Evaluation by the tumor board started with a thorough history and physical examination and submission of imaging studies to the breast radiologists and of specimen slides to the pathologists. Then, the entire team consulted to discuss treatment using the National Comprehensive Cancer Network's current clinical guidelines. Additional imaging studies, not including breast magnetic resonance imaging, and histologic staining were often done.

On the basis of imaging review, the most common change was identification of additional lesions.
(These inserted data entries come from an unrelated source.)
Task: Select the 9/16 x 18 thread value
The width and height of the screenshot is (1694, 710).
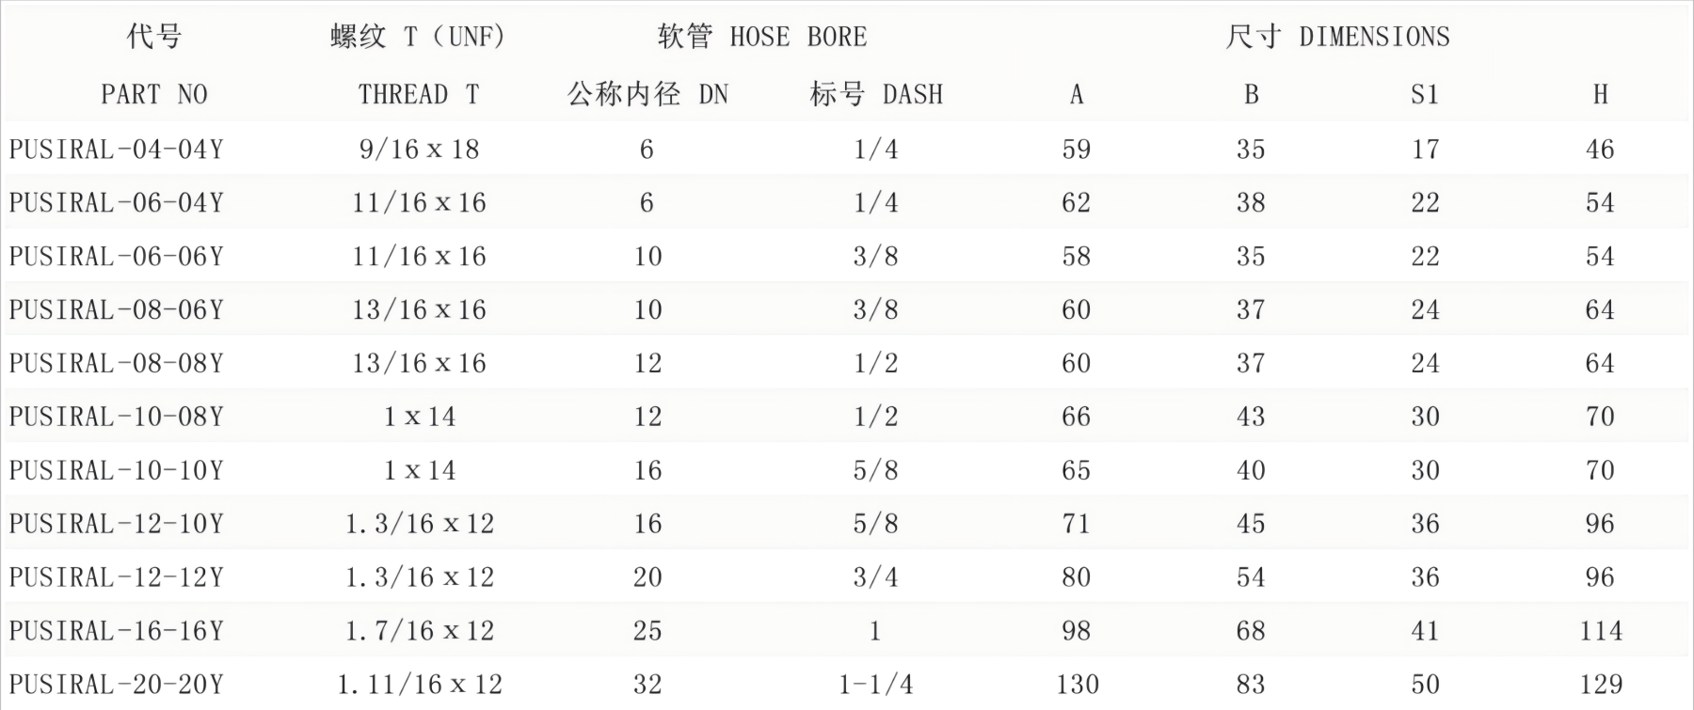Action: (419, 150)
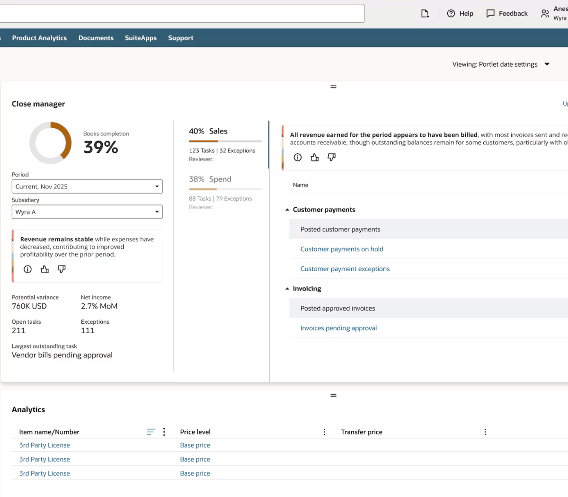This screenshot has height=497, width=568.
Task: Open the Period dropdown
Action: click(x=87, y=186)
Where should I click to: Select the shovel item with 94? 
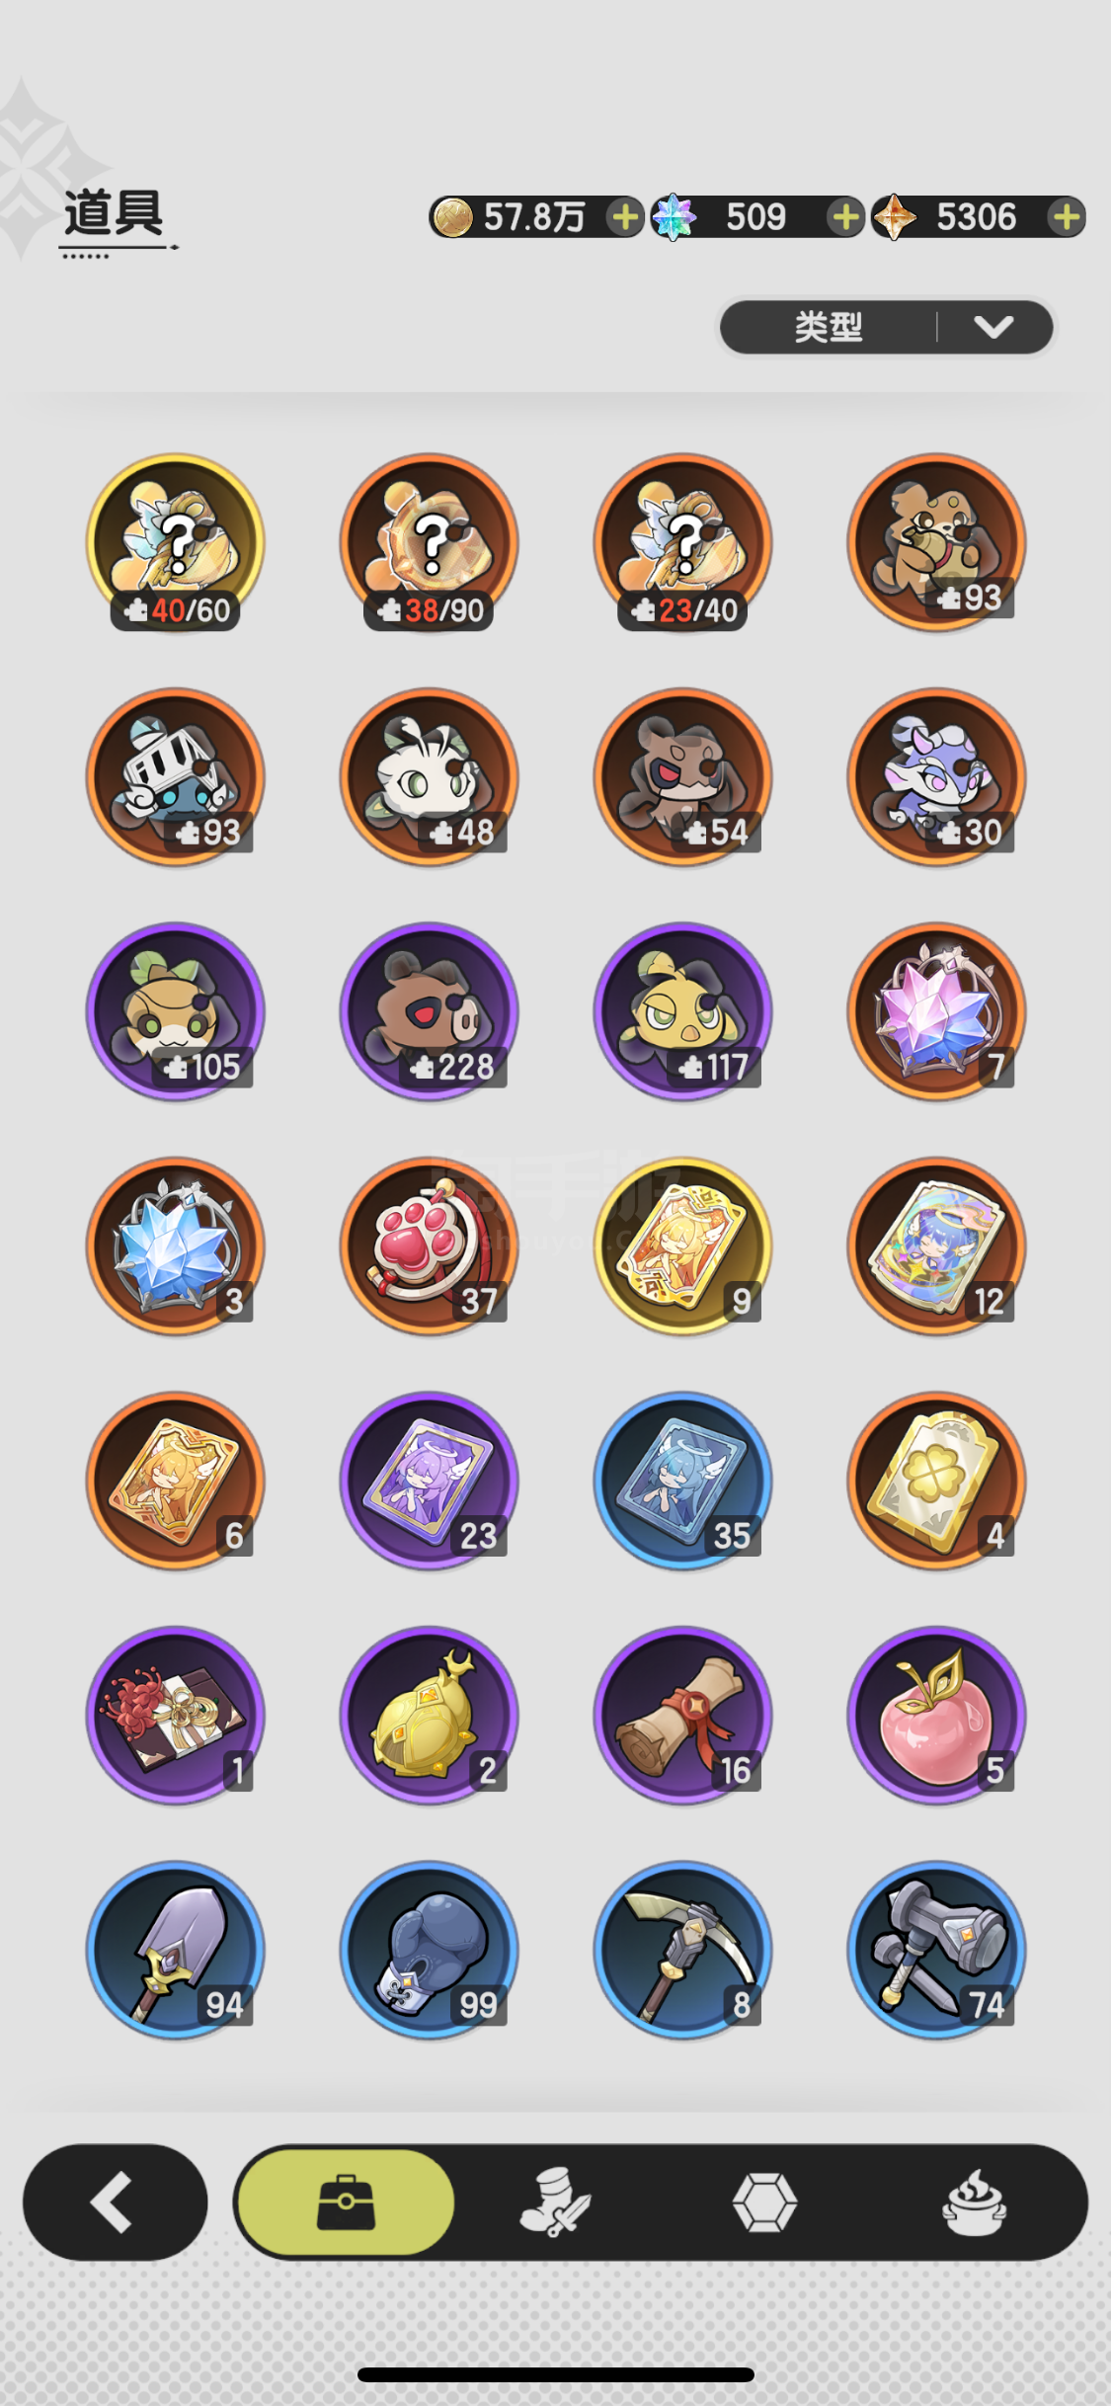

The findings were:

  • Nearly 30% (43 patients) needed an additional biopsy or had an alteration in follow-up imaging.
  • A small percentage was found to have residual tumor at the site of a previous surgical excision (4%).
  • The level of suspicion changed for known lesions among 12% of patients.
  • Eight (33%) of the 24 patients who underwent biopsy of second lesions or excision of residual lesions had additional or residual cancer.
  • Half the changes in surgical management based on imaging review were a result of additional biopsies and half as a result of radiographic review alone.

On the basis of review of the histologic slides by dedicated breast pathologists, the results were:

  • Six patients (4%) had diagnoses changed from ductal carcinoma in situ (DCIS) to lobular carcinoma in situ or atypical ductal hyperplasia or both.
  • One patient was discovered to have cancer rather than benign disease.
  • Two patients had their diagnoses changed from DCIS to invasive cancer.
  • Overall, 17% of patients had changes in tumor grade or subtype and 5% had changes to the surgical margin status.

Changes on the basis of clinical review by the tumor board alone were typically to the management approach. The researchers reported:

  • Five patients with mastectomy initially planned had no contraindications to breast conservation.
  • Two patients initially recommended for breast conservation were not candidates for adjuvant radiation.
  • An additional 19 patients were recommended to undergo a sentinel lymph node biopsy, typically because the outside surgeon recommended axillary lymph node dissection for staging.

Some changes were made on the basis of the board's approach to breast cancer treatment. For example:

  • Eleven patients had their plan changed from mastectomy to neoadjuvant chemotherapy with a possible attempt at breast conservation therapy, and
  • Three patients were recommended to undergo a reexcision lumpectomy due to less than 2 mm margins, reflecting a more aggressive approach to surgical margins.

Several limitations were noted by the authors. The study was retrospective. The final recommendations from the tumor board were based on the best judgment of the

involved physicians for each patient but there were no "internal controls to determine whether the final radiology, pathology, or surgical decisions were, in fact, the correct conclusions for each case."

Also, the risk-to-benefit ratio for tumor board evaluation is unknown.

"This is particularly significant when one considers the cost-effectiveness of this approach," the authors wrote, "which was not evaluated in the current study and may be prohibitive in some hospital settings."

However, they concluded that multidisciplinary review "can provide patients with useful additional information when making difficult treatment decisions."